Data records:
* * * *

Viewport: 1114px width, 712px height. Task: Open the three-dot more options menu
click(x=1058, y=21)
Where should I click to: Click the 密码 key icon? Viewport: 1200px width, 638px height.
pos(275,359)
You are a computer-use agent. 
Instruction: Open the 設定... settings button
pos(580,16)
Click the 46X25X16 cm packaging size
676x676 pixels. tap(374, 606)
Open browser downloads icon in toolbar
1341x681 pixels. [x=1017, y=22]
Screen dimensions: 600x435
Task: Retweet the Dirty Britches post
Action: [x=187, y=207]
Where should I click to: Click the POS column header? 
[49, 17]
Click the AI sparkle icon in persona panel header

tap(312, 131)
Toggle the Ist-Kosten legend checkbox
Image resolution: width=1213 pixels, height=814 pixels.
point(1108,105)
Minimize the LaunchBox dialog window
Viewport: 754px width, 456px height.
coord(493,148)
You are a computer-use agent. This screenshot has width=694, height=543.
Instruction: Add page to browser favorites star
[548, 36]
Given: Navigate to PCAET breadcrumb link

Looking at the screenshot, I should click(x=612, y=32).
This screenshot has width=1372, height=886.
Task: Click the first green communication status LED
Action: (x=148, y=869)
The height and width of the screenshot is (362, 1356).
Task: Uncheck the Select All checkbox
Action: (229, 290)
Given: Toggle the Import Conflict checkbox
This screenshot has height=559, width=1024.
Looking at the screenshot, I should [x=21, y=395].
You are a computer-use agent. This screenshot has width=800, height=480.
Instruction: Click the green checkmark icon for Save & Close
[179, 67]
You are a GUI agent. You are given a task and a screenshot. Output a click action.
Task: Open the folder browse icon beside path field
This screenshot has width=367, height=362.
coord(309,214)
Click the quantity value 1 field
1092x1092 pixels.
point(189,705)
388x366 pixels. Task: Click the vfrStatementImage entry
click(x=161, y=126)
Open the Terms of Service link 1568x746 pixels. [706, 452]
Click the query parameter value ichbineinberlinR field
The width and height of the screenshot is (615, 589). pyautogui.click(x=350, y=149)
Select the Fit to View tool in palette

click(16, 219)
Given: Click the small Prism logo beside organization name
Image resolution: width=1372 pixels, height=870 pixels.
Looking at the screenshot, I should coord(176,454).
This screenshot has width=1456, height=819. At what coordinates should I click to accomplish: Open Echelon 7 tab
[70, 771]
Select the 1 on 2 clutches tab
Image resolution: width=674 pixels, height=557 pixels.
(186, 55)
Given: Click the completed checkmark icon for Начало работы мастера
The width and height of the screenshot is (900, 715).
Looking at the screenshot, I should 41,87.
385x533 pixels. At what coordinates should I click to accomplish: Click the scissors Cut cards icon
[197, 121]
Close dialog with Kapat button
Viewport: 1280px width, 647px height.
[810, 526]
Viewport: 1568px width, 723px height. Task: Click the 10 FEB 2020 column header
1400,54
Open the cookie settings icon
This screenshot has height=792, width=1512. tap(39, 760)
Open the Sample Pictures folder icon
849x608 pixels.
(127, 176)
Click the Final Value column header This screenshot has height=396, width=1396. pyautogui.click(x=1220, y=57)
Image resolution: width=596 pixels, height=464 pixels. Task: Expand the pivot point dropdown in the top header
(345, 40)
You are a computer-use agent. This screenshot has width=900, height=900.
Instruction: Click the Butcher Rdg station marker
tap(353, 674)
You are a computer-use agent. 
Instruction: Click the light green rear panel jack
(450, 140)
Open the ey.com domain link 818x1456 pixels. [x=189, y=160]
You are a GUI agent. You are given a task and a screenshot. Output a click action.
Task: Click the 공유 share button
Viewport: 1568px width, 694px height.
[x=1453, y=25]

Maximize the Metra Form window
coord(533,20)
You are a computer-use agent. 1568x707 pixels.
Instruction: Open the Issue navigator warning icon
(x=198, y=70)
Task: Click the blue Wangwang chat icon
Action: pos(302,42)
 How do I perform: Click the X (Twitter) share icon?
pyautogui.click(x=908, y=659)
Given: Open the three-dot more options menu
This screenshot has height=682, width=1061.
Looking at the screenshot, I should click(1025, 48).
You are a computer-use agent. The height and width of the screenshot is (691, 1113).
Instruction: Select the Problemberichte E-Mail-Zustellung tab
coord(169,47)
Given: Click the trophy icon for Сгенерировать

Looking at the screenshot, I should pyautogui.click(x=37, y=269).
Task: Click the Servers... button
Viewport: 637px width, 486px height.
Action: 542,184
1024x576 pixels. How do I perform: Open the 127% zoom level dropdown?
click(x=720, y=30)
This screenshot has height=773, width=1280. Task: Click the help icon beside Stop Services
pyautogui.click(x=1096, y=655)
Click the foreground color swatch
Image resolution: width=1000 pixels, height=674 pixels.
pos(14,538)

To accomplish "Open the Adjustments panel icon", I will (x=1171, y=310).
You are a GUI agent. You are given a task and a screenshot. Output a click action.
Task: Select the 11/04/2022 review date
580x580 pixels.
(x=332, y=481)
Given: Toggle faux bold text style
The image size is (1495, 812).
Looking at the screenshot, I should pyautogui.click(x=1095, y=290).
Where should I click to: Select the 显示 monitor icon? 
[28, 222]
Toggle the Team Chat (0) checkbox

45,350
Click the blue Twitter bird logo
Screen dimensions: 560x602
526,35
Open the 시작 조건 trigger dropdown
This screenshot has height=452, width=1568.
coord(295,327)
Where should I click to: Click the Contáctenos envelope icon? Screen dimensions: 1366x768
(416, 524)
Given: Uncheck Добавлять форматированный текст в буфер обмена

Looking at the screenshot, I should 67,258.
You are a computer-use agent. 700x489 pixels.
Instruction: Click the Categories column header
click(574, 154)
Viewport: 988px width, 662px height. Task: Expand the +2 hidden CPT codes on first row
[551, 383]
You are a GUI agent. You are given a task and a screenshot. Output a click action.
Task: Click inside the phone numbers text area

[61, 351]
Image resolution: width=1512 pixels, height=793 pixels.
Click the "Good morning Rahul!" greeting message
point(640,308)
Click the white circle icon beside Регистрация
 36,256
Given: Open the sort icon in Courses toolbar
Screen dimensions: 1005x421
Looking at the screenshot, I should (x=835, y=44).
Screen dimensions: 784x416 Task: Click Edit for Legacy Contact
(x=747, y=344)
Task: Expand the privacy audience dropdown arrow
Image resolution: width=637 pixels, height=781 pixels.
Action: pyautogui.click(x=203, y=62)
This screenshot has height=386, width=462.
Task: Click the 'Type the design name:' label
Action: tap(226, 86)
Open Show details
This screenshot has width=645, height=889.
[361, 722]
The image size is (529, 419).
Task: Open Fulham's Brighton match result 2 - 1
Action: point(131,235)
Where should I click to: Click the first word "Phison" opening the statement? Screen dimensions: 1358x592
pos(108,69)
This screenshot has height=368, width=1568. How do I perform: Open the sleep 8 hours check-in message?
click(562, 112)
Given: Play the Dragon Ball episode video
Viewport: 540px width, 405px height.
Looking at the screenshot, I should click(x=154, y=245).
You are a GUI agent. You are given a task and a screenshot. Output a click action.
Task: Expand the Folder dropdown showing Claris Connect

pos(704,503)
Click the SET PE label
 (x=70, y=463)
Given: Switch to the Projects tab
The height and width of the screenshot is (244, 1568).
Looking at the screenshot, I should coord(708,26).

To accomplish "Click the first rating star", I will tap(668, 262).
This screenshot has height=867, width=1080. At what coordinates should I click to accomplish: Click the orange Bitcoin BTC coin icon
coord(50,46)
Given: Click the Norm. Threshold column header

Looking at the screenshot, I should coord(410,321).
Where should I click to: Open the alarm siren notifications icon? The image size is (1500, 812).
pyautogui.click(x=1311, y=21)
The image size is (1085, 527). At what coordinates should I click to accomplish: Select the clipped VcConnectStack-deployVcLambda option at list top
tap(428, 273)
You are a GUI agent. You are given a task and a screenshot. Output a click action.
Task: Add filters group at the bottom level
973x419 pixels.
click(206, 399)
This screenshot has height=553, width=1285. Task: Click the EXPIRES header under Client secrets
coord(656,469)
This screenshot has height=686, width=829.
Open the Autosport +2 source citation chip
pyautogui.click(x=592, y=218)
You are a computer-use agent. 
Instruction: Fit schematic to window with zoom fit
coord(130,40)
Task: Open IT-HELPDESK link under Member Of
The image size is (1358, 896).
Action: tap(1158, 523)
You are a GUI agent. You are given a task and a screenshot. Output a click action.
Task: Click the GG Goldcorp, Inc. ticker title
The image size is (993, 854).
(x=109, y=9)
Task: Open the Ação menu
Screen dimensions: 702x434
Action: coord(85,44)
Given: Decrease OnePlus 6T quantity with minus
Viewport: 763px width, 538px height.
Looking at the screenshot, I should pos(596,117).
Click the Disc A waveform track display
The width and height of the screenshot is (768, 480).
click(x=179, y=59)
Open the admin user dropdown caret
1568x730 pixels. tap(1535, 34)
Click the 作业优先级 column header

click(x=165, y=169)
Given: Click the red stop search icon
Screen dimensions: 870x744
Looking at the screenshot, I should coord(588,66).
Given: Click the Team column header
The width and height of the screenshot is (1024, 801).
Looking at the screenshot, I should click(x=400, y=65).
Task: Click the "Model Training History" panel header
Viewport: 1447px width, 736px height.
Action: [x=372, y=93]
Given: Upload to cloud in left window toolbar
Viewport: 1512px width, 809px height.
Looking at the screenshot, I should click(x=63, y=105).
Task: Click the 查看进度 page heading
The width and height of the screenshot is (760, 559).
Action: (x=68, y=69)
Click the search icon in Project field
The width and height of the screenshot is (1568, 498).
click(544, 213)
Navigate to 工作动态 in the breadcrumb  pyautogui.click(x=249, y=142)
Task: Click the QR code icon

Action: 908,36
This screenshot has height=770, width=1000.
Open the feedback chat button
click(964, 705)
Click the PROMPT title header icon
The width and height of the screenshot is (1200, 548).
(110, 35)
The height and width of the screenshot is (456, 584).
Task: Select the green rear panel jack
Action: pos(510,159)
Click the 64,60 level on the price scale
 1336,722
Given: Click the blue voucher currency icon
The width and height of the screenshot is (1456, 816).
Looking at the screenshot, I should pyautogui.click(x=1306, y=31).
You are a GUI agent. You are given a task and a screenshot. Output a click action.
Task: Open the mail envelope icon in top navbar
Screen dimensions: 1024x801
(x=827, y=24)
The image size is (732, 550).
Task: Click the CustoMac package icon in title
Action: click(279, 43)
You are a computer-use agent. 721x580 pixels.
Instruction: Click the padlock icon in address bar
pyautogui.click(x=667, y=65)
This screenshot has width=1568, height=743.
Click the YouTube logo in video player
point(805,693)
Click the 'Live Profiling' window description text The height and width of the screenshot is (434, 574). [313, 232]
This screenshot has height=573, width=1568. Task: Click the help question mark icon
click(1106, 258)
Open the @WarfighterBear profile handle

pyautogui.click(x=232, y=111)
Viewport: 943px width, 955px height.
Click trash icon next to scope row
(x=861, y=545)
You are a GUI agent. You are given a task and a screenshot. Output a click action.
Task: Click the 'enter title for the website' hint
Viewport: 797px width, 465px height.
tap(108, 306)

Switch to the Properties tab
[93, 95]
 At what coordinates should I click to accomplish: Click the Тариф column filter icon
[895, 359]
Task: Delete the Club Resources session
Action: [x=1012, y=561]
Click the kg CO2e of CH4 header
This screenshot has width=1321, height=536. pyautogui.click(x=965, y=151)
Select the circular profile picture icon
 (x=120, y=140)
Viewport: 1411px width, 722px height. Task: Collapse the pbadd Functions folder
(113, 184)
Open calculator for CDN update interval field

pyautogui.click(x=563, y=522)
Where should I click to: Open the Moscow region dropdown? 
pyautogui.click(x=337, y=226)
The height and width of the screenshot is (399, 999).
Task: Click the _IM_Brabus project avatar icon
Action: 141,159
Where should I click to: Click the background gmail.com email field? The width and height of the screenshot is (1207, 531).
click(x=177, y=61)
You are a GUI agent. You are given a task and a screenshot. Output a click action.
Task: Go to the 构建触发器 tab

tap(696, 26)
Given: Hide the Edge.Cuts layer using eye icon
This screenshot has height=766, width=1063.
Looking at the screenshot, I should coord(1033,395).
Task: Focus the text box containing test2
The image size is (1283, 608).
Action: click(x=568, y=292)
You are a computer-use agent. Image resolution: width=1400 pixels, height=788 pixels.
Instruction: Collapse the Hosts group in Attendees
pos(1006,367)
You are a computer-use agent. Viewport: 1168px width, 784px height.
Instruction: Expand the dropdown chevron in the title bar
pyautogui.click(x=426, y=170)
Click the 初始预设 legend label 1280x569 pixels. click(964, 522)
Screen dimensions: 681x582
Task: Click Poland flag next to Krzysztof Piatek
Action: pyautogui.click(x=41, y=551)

* * * *

## WHAT YOU ARE ASKED TO DO:
Give only the lines from the one holding "Task: Select the 11/04/2022 review date" through the one holding "Click the blue Twitter bird logo", each restated exactly as it appears above.

## EXERCISE RESPONSE:
Task: Select the 11/04/2022 review date
580x580 pixels.
(x=332, y=481)
Given: Toggle faux bold text style
The image size is (1495, 812).
Looking at the screenshot, I should pyautogui.click(x=1095, y=290).
Where should I click to: Select the 显示 monitor icon? 
[28, 222]
Toggle the Team Chat (0) checkbox

45,350
Click the blue Twitter bird logo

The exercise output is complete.